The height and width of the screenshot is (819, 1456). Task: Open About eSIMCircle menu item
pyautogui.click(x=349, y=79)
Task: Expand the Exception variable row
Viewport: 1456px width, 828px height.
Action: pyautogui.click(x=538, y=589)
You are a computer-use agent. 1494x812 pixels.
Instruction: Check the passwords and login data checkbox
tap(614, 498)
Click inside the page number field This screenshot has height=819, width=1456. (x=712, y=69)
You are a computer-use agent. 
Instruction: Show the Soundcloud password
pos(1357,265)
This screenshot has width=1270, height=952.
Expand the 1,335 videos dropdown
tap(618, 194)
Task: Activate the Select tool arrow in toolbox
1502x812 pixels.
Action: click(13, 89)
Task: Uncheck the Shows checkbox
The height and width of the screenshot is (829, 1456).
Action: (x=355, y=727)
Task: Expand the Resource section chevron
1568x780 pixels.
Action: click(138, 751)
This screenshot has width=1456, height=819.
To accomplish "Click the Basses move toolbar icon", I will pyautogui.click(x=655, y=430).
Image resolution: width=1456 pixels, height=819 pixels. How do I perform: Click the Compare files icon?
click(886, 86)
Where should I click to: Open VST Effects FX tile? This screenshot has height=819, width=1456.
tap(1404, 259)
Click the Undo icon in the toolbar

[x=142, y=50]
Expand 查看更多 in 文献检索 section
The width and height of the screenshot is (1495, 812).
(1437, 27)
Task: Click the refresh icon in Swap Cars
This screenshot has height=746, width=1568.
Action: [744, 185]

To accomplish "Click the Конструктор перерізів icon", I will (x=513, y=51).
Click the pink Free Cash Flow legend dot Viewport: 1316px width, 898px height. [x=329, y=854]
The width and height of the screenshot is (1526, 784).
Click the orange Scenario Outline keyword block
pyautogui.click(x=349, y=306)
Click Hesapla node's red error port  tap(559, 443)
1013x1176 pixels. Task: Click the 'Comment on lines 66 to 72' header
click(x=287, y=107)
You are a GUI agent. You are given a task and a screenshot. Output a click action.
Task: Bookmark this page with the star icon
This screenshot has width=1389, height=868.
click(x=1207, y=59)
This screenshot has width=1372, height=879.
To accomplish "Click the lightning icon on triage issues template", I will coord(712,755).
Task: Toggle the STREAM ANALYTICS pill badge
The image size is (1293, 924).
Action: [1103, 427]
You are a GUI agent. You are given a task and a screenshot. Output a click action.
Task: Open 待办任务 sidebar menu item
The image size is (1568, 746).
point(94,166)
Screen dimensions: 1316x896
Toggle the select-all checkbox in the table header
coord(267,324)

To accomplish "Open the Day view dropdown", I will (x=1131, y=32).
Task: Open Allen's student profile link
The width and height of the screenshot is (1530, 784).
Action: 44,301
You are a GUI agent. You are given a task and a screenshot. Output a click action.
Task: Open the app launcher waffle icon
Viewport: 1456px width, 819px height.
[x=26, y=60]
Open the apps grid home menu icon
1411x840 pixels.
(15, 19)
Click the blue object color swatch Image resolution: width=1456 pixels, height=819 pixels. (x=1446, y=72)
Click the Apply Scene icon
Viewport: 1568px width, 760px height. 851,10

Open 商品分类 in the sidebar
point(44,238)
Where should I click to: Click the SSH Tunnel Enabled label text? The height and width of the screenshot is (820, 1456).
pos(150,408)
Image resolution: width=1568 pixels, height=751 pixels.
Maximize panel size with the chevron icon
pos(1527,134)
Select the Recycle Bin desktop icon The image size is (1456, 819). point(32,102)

Exercise: Set down, word for word, each line from the top of the records above through the line with "Click Hesapla node's".

Your solution:
The height and width of the screenshot is (819, 1456). Task: Open About eSIMCircle menu item
pyautogui.click(x=349, y=79)
Task: Expand the Exception variable row
Viewport: 1456px width, 828px height.
Action: pyautogui.click(x=538, y=589)
You are a computer-use agent. 1494x812 pixels.
Instruction: Check the passwords and login data checkbox
tap(614, 498)
Click inside the page number field This screenshot has height=819, width=1456. (x=712, y=69)
You are a computer-use agent. 
Instruction: Show the Soundcloud password
pos(1357,265)
This screenshot has width=1270, height=952.
Expand the 1,335 videos dropdown
tap(618, 194)
Task: Activate the Select tool arrow in toolbox
1502x812 pixels.
Action: click(13, 89)
Task: Uncheck the Shows checkbox
The height and width of the screenshot is (829, 1456).
Action: (x=355, y=727)
Task: Expand the Resource section chevron
1568x780 pixels.
Action: click(138, 751)
This screenshot has width=1456, height=819.
To accomplish "Click the Basses move toolbar icon", I will pyautogui.click(x=655, y=430).
Image resolution: width=1456 pixels, height=819 pixels. How do I perform: Click the Compare files icon?
click(886, 86)
Where should I click to: Open VST Effects FX tile? This screenshot has height=819, width=1456.
tap(1404, 259)
Click the Undo icon in the toolbar

[x=142, y=50]
Expand 查看更多 in 文献检索 section
The width and height of the screenshot is (1495, 812).
(1437, 27)
Task: Click the refresh icon in Swap Cars
This screenshot has height=746, width=1568.
Action: [744, 185]

To accomplish "Click the Конструктор перерізів icon", I will (x=513, y=51).
Click the pink Free Cash Flow legend dot Viewport: 1316px width, 898px height. [x=329, y=854]
The width and height of the screenshot is (1526, 784).
Click the orange Scenario Outline keyword block
pyautogui.click(x=349, y=306)
Click Hesapla node's red error port  tap(559, 443)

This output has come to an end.